TEXT SHOWN:
<<<<

Judgment in O.A. 339 of 2004 has been annexed at Annexure-A/5 granting similar relief to another similarly situated applicant, which fact is admitted in the written statement.
3. The applicant claims that a sum of Rs. 2712 which was payable to her on account of bonus and LTA admissible to her deceased husband, was wrongly withheld by the respondents who further asked her to pay a sum of Rs. 33,431 which they claim was on account of over payment of wages to her deceased husband. This has been admitted by the respondents in Paragraphs 2 and 17 of the written statement claiming therein that the aforesaid amount had remained due after adjusting the amount of bonus and LTA as a total of Rs. 36,143 was subsequently found to have been over paid to the deceased employee while he was working under the department. The payment of family pension and other terminal benefits was rejected by the respondents by Annexure-A/7, dated 10.01.2005 which is the speaking order passed on account of an order passed by this Tribunal in O.A. 339 of 2004 (Annexure-A/5) filed earlier by the same applicant, whereunder the matter was remitted back to the respondents, without giving a definite finding, to consider the matter and to record a speaking order.
4. This application thereafter was filed seeking relief to quash Annexure-A/6 by which, as stated above, the applicant was asked to repay the over paid amount of Rs. 33,431, as also to quash Annexure-A/7 whereunder the claim of the applicant for payment of family pension and DCRG had been rejected, with further prayer to direct the respondents to pay family pension to the applicant, arrears with interest.
In course of arguments the learned Counsel for the applicant has pressed the claims of the applicant to be paid family pension to her and not to recover any amount from her, hence these are the twin claims which are being examined under this order.

>>>>

MATERIAL PROVIDED:

<<<<

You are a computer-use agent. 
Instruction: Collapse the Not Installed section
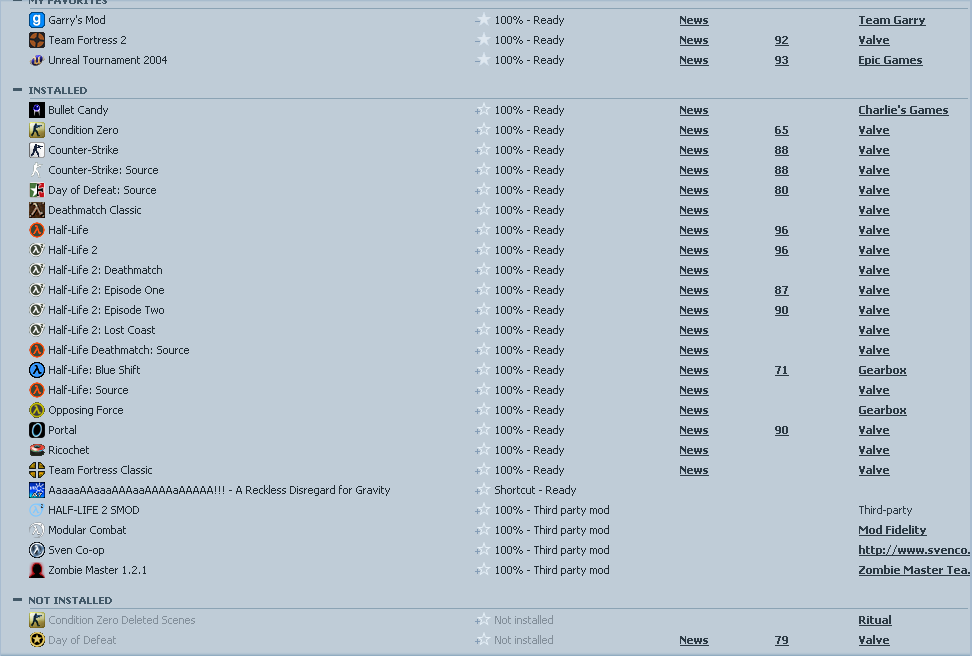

>>>>

SET TASK 1:
Based on the family pension judgment, say whether each statement agrees with it. Answer yes or no and quote the deciding words. (a) The respondents asked the applicant to pay Rs. 36,143. (b) Annexure-A/7 is dated 10.01.2005. (c) During arguments, counsel for the applicant pressed two claims.
SET TASK 2:
Turn the paragraph of the family pension judgment that begins "3. The applicant claims" into a short bulleted list that keeps its main facts.
SET TASK 3:
Carry on the family pension judgment past its last sentence.

RESPONSE 1:
(a) No: "asked her to pay a sum of Rs. 33,431"
(b) Yes: "Annexure-A/7, dated 10.01.2005"
(c) Yes: "these are the twin claims which are being examined under this order"

RESPONSE 2:
- The applicant says the respondents wrongly withheld Rs. 2712 that was due to her for bonus and LTA admissible to her deceased husband.
- The respondents also asked her to pay Rs. 33,431 for claimed over payment of wages to her husband.
- In Paragraphs 2 and 17 of the written statement, the respondents admit this. They say a total of Rs. 36,143 was over paid, and Rs. 33,431 remained due after adjusting the bonus and LTA.
- Annexure-A/7, dated 10.01.2005, rejected family pension and other terminal benefits.
- Annexure-A/7 is a speaking order. It followed the Tribunal's order in O.A. 339 of 2004 (Annexure-A/5), filed earlier by the same applicant, which remitted the matter to the respondents without a definite finding so they could record a speaking order.

RESPONSE 3:
5. The respondents have rejected the claim of family pension on account of a circular letter dated 30.11.1992, bearing No. DG (Posts) No. 66-9/91-SPB-I which is annexured as Annexure-A/2 as well at Annexure-R/2 (to the written statement). This circular runs as follows:
5. Benefits to casual labourers on completion of three years service in temporary status--In their judgment, dated 29.11.1989, the Hon'ble Supreme Court have held that after rendering three years of continuous service with temporary status, the casual labourers shall be treated at par with temporary Group 'D' employees of the Department of Posts and would thereby be entitled to such benefits as are admissible to Group 'D' employee on regular basis.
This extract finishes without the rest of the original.